The two horrific incidents in the same room led to some serious questions about the upkeep of the Best Western. Though the couple died from carbon monoxide and the young boy from asphyxia - deprivation of oxygen to the lungs – the initial causes have been determined to be the same. Tests done on Saturday, after the discovery of the boy, revealed high amounts of poisonous gas in Room 225 of the hotel, according to CNN.
The cause of the gas is not yet known, but the infrastructure of the hotel suggests that Room 225 may have obtained these problems from being directly above a room with a natural gas heater for the hotel’s swimming pool.

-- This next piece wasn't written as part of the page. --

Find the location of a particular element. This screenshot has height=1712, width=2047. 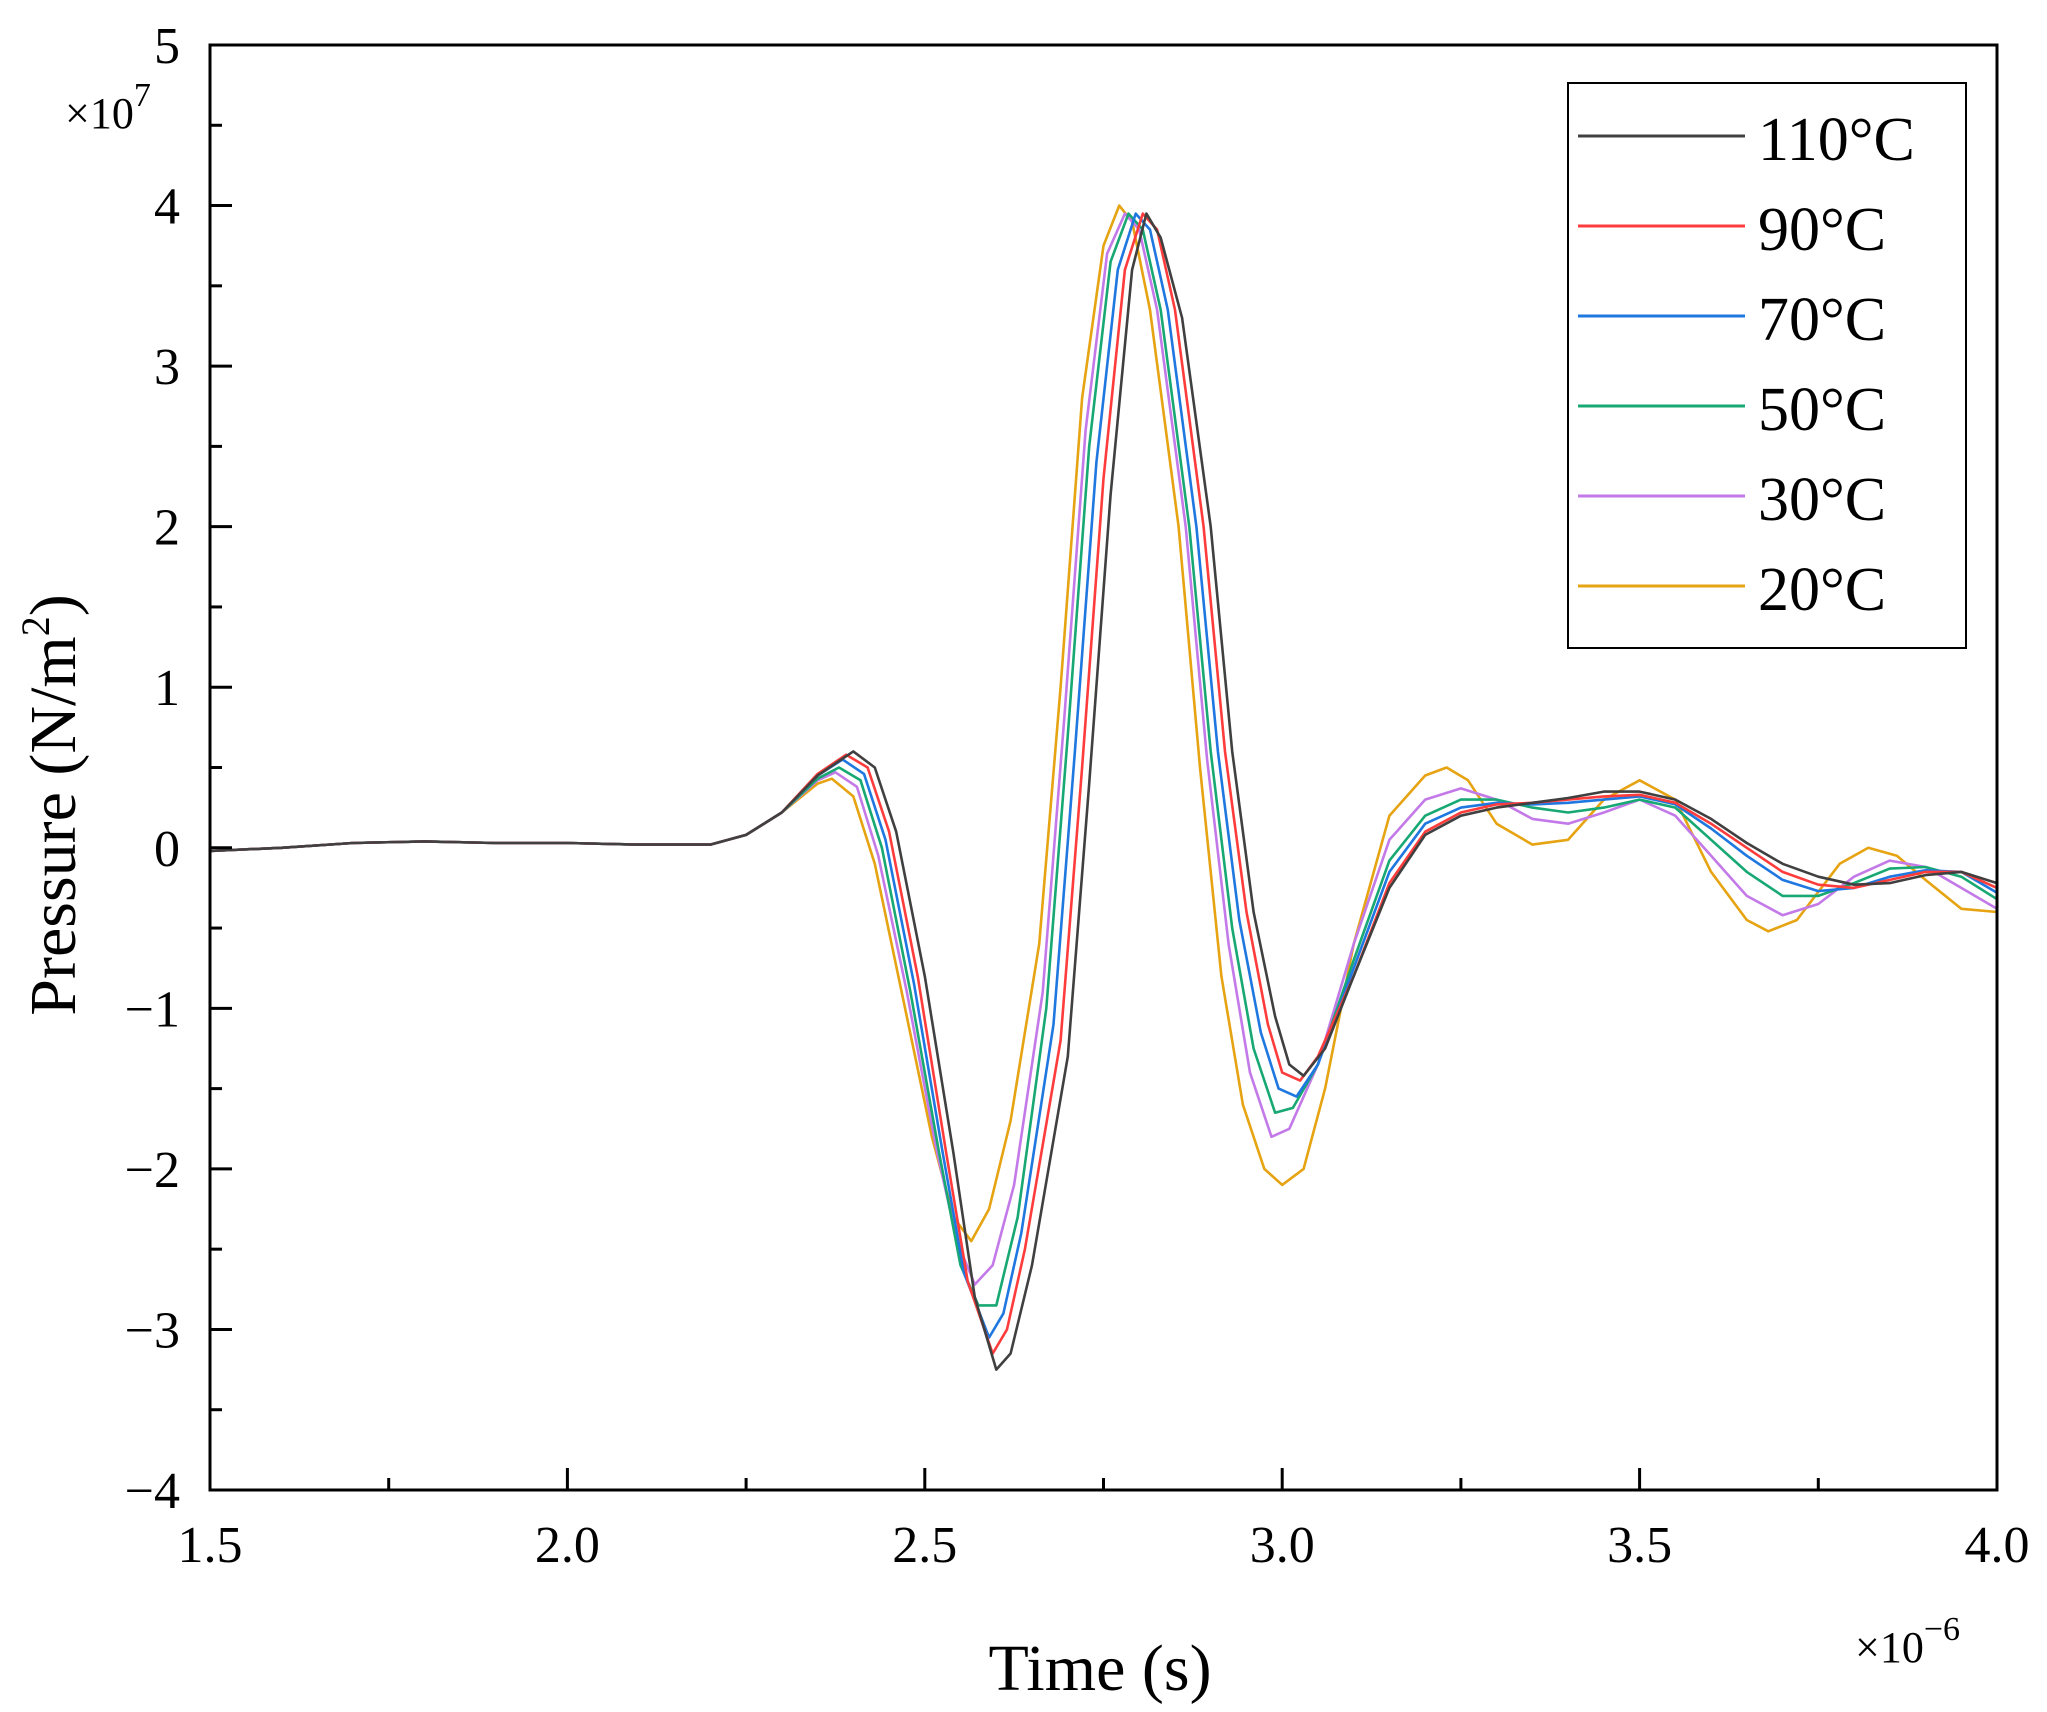

y-tick-label: 2 is located at coordinates (167, 528).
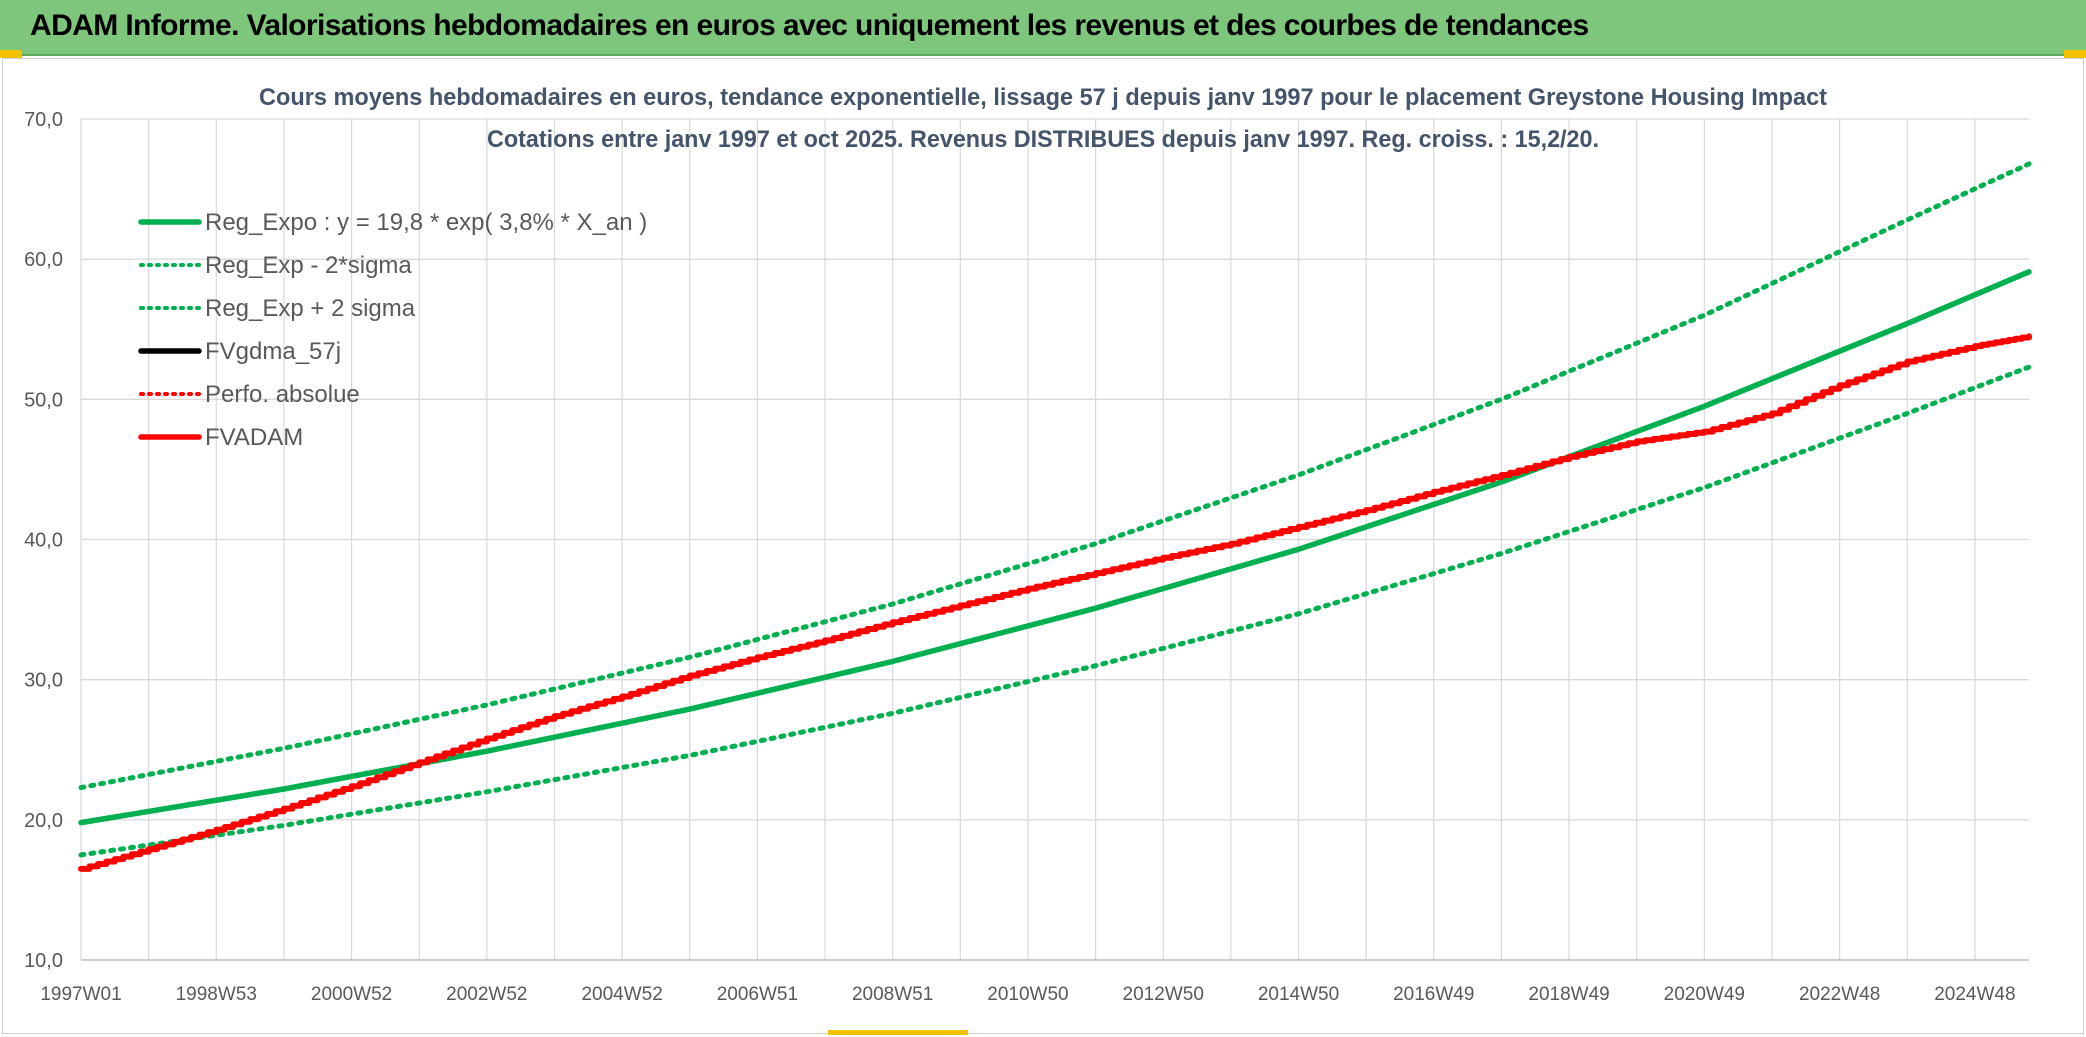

According to The Charlotte Observer, there is a Watauga County Health Department report indicating deficiencies in this pool, failing to meet industry standards and proper ventilation of its chemical and equipment room.
Boone Police Chief Dana Crawford told reporters the hotel was closed Saturday for investigation and is under the control of officials. Additionally, examiners from the state board visited on Wednesday to oversee plumbing, heating and fire sprinkler contractors.
Paul Culpepper, an attorney retained by the hotel, issued a statement from the Best Western, Wednesday, saying that the "health and safety of guests who stay at our hotel is our number one priority. Our thoughts and prayers go out to the family and friends of those involved. We are cooperating fully with authorities who are investigating this truly tragic incident. The hotel will remain closed as we work closely with authorities to address any issues identified and authorities declare the hotel cleared for occupancy."
There is no evidence that any of the guests that stayed in Room 225 between the couple’s and the boy’s deaths have or have not suffered from the poisonous gas. Though North Carolina requires carbon monoxide detectors in homes and apartments, there is no law for detectors to be present in hotels. The pressing question of police and guests still remains: Why wasn’t the gas issue looked into after the April deaths?